*WORK ITEM*: Reproduce the passage of the Thanksgiving wine post below, starting at "No one wine" and ending at "complement your meal!".

*DOCUMENT EXCERPT*:
Posted in: Event Planning, Helpful Hints, Wine Pairing, Wine vocabulary

‘Tis the Season

Me with my "cooking" wine last year.  This wine was both delicious to sip, and also thinned the gravy quite nicely!

Me with my “cooking” wine last year. This wine was both delicious to sip, and also thinned the gravy quite nicely!

Although Thanksgiving is 2 weeks off, I thought I’d throw in my two cents on what to drink for the occasion.

Thanksgiving food is abundant, rich, and has an array of flavor profiles.  Throw in the inevitable array of personalities around most Thanksgiving dinner tables and you definitely don’t want to forget the vino- for therapeutic purposes, naturally!

No one wine is going to pair perfectly with everything on your plate with such a variety of flavors, but there are a few simple guidelines to making your selections complement your meal!

*DATA EXCERPTS*:
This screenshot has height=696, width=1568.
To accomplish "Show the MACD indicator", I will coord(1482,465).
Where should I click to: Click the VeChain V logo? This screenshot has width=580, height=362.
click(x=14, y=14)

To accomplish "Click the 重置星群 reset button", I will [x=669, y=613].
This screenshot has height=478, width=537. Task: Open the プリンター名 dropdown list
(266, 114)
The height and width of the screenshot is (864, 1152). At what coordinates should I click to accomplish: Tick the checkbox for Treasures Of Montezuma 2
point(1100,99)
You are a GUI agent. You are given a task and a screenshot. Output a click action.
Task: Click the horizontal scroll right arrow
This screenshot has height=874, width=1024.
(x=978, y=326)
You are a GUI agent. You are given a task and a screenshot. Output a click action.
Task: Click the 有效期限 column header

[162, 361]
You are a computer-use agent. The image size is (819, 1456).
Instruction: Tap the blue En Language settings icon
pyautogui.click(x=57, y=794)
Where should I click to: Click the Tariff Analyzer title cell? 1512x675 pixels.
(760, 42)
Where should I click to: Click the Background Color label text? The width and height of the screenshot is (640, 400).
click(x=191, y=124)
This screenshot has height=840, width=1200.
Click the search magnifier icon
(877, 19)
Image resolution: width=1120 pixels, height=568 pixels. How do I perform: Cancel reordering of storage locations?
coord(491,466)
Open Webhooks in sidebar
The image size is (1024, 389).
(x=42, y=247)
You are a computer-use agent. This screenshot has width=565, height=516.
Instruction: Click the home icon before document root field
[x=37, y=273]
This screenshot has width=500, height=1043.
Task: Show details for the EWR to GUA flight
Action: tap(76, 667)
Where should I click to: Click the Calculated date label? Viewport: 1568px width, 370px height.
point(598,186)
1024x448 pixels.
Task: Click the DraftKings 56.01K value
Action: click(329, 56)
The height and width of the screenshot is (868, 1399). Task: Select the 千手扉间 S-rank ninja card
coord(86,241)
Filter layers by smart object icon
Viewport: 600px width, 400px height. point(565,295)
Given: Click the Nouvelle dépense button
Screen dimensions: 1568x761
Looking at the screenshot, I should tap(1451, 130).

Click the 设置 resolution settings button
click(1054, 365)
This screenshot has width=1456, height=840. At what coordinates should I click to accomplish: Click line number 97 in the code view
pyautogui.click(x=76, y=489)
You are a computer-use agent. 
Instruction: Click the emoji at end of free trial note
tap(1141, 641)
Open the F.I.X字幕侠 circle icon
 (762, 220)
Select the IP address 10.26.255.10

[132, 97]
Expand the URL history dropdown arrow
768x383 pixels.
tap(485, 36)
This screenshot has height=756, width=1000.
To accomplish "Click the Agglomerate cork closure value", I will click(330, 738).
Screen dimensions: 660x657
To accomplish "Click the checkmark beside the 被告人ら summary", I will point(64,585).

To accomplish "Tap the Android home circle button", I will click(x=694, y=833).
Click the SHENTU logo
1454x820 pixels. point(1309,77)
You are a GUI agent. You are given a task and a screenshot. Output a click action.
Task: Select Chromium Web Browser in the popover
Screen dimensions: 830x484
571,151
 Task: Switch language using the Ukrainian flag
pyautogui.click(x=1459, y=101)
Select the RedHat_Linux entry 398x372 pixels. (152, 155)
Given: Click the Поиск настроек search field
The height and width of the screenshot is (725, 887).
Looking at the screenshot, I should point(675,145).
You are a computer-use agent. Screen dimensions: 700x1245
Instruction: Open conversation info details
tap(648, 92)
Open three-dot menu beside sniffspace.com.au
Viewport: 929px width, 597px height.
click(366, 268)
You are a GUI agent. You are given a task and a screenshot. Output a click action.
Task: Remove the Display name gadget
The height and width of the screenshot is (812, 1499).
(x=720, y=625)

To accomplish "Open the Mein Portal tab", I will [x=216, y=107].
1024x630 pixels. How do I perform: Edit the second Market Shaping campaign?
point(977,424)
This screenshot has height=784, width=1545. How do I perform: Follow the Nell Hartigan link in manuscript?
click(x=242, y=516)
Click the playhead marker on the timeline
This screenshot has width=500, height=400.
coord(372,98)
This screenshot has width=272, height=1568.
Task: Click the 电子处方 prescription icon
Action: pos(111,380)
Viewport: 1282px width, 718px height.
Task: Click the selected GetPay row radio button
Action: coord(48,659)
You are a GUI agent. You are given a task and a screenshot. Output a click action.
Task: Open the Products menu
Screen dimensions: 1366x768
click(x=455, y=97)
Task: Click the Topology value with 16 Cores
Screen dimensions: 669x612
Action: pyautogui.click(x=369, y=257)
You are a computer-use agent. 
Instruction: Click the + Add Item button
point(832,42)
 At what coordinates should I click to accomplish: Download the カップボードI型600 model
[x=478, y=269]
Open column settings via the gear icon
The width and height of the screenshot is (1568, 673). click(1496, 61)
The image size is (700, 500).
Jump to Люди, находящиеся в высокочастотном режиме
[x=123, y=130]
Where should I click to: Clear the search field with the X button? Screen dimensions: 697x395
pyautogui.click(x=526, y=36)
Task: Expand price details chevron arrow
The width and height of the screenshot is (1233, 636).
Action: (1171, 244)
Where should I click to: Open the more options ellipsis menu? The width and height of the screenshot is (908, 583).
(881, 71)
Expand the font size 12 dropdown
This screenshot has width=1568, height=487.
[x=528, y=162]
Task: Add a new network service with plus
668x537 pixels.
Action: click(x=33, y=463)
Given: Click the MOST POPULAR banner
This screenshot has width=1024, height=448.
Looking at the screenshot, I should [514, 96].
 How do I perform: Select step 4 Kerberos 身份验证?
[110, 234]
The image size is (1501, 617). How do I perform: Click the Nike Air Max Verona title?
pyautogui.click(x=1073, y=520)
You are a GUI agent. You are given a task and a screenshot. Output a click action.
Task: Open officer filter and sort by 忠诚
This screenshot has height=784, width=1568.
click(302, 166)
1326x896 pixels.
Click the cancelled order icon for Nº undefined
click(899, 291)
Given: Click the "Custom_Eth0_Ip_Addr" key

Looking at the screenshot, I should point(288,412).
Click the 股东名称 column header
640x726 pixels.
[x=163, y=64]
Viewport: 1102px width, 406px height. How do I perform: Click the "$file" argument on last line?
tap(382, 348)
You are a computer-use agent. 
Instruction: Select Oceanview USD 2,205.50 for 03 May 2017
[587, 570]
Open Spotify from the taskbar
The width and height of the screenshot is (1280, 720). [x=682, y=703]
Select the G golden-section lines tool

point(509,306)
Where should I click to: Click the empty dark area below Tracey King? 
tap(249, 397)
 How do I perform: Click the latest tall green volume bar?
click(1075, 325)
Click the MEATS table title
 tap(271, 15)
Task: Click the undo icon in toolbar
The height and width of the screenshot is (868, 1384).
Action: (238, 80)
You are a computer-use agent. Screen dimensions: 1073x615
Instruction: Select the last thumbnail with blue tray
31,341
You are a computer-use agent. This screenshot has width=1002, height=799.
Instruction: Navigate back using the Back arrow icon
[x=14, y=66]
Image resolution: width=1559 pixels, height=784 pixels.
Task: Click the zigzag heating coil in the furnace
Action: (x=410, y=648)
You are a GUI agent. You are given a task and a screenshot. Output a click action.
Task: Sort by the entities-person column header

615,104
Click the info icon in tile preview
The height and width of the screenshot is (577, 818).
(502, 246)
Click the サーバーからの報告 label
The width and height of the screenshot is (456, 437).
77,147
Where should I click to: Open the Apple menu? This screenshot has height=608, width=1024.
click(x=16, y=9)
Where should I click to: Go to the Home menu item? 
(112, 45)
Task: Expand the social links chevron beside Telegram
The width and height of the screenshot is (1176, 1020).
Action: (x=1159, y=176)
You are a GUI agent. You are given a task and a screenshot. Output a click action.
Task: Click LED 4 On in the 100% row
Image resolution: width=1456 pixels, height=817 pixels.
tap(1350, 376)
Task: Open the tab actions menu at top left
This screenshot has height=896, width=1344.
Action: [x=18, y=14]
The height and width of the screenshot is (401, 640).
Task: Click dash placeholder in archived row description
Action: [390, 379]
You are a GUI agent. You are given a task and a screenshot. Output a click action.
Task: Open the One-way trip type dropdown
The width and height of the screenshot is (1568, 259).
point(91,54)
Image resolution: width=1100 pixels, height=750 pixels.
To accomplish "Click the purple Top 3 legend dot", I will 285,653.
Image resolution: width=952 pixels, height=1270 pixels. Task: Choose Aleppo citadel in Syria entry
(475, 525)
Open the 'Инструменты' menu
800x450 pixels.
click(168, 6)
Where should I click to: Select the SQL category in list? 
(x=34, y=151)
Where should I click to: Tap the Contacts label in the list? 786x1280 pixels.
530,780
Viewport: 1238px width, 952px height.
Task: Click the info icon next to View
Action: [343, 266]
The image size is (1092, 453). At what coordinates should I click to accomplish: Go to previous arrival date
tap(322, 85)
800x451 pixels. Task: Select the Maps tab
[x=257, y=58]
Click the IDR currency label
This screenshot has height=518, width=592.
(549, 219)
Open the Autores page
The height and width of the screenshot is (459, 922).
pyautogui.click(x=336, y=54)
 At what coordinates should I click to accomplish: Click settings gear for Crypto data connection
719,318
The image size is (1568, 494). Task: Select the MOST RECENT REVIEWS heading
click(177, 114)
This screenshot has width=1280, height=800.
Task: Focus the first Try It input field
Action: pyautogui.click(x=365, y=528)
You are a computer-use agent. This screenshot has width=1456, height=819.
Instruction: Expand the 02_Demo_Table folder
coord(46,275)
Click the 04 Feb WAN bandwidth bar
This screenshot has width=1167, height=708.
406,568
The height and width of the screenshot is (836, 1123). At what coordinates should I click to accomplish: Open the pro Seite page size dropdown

*ANSWER TO THE EXERCISE*:
No one wine is going to pair perfectly with everything on your plate with such a variety of flavors, but there are a few simple guidelines to making your selections complement your meal!